*** Records provided Section Begins ***
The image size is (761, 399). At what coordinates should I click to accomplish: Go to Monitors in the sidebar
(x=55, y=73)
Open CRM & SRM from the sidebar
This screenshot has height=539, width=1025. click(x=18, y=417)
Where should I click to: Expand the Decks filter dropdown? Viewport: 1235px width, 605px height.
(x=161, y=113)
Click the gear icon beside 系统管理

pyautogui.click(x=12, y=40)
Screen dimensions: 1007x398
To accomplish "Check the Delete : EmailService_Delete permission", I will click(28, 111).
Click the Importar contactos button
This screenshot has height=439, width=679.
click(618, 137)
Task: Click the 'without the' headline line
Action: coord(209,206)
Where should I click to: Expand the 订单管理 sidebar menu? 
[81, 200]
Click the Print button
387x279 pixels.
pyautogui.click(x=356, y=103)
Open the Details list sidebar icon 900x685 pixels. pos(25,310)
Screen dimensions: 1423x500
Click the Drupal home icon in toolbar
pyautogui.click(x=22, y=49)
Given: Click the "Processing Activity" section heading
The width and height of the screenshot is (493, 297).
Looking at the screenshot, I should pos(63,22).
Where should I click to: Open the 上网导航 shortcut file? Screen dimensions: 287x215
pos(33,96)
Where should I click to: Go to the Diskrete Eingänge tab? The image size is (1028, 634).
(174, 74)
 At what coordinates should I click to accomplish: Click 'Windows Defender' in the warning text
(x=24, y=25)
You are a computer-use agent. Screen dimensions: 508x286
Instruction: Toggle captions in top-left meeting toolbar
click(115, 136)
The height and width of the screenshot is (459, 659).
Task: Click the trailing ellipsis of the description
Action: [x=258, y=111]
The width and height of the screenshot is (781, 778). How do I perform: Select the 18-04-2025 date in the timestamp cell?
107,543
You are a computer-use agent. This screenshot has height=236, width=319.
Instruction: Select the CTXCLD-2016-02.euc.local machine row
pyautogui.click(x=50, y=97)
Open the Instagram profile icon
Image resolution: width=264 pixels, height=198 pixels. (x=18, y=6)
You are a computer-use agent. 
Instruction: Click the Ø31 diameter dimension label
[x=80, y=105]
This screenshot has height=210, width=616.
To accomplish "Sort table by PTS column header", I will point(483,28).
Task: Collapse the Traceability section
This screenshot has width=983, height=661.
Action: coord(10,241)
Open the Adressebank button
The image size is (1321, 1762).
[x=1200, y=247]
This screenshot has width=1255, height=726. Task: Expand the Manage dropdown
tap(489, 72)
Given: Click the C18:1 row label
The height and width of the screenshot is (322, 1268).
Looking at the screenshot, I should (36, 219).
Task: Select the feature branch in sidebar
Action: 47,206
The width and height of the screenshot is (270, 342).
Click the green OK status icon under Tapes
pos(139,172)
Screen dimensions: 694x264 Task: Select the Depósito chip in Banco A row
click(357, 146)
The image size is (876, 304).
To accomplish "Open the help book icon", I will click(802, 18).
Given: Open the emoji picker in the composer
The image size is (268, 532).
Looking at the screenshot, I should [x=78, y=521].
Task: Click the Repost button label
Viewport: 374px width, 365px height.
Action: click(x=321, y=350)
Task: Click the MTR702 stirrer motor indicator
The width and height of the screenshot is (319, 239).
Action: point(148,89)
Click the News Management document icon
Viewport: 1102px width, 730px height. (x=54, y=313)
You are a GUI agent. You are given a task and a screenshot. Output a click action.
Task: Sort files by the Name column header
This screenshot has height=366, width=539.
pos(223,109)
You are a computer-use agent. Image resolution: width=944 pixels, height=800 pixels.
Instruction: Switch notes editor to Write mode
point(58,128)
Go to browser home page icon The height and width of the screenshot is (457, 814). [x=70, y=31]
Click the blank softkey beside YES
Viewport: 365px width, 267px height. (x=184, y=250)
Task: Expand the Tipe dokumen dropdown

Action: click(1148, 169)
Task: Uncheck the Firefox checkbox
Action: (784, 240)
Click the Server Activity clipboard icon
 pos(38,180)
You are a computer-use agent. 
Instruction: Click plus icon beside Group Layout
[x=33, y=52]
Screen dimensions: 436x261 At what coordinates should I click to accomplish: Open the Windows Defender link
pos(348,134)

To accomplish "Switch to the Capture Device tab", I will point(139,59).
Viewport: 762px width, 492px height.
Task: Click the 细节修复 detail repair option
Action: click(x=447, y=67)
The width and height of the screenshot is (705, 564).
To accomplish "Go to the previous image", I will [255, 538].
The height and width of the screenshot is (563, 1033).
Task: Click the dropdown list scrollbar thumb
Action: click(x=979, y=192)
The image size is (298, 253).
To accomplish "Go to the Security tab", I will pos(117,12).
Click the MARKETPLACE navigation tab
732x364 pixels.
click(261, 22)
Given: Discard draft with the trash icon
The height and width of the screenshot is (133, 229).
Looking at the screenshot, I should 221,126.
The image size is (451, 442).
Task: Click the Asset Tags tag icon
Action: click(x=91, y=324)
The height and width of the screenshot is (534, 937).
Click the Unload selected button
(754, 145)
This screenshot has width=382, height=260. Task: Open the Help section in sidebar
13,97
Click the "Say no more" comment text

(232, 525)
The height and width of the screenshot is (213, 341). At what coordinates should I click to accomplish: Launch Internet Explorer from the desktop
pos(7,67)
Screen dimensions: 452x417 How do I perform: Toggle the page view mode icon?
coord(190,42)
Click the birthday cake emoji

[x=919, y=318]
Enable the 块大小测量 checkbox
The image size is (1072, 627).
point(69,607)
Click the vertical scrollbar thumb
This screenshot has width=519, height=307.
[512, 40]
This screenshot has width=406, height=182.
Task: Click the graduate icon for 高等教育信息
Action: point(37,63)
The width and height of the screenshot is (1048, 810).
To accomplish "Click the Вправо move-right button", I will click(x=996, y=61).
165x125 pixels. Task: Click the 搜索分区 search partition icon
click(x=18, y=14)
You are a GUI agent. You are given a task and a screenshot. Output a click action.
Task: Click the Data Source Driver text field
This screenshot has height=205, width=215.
*** Records provided Section Ends ***
Please go through the data and copy each line containing the word "Sort".

To accomplish "Sort table by PTS column header", I will point(483,28).
Task: Sort files by the Name column header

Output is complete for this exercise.